**Supplied records:**

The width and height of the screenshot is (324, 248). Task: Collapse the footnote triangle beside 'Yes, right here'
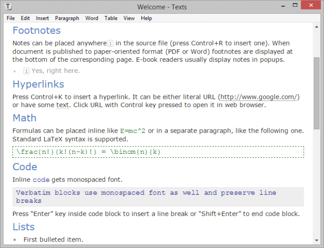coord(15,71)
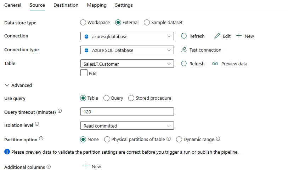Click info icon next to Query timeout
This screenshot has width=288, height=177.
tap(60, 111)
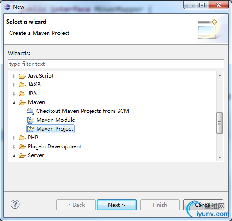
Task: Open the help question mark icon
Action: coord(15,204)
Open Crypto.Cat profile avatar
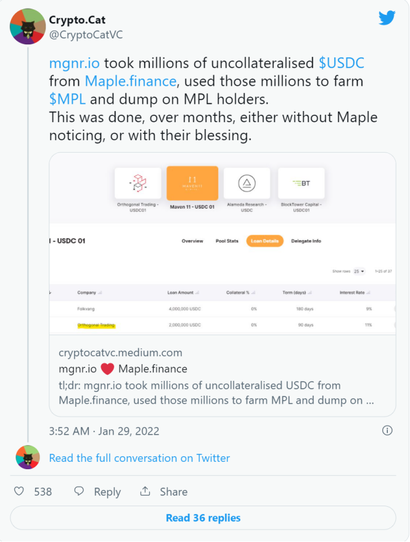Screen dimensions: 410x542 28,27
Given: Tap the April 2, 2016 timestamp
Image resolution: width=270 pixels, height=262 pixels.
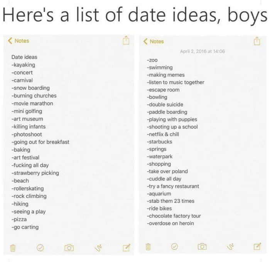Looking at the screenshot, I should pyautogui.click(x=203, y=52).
---
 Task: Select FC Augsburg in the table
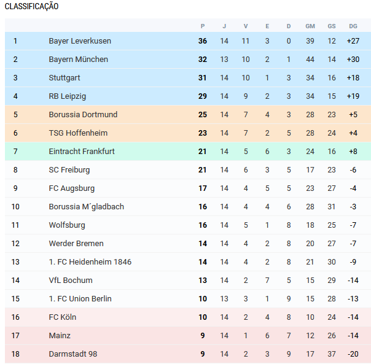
--
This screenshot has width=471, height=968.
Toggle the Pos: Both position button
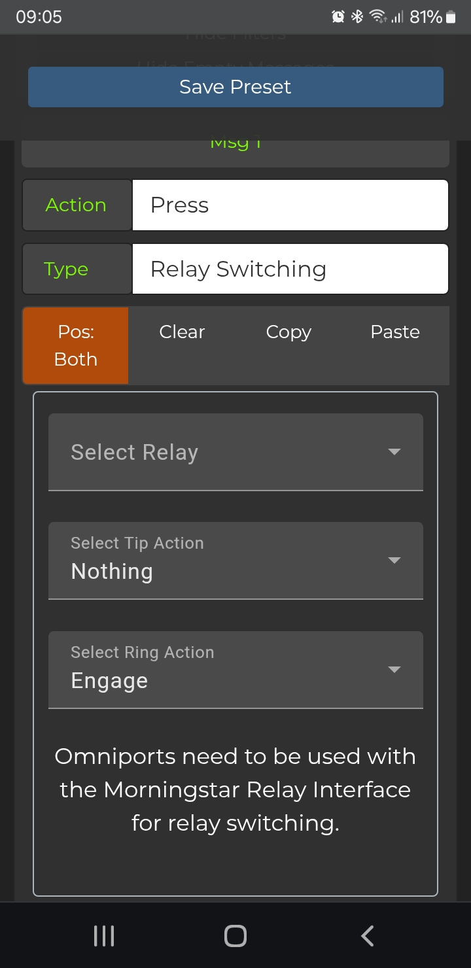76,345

**Brief:** Duplicate the stretch from the line that contains "The width and" through the line that contains "Looking at the", leaving the pictures out.

**Task result:**
The width and height of the screenshot is (324, 248). Task: Collapse the footnote triangle beside 'Yes, right here'
coord(15,71)
Click info icon next to Query timeout
This screenshot has width=288, height=177.
tap(60, 111)
Task: Open the help question mark icon
Action: coord(15,204)
Open Crypto.Cat profile avatar
Screen dimensions: 410x542 28,27
Given: Tap the April 2, 2016 timestamp
Image resolution: width=270 pixels, height=262 pixels.
Looking at the screenshot, I should pyautogui.click(x=203, y=52).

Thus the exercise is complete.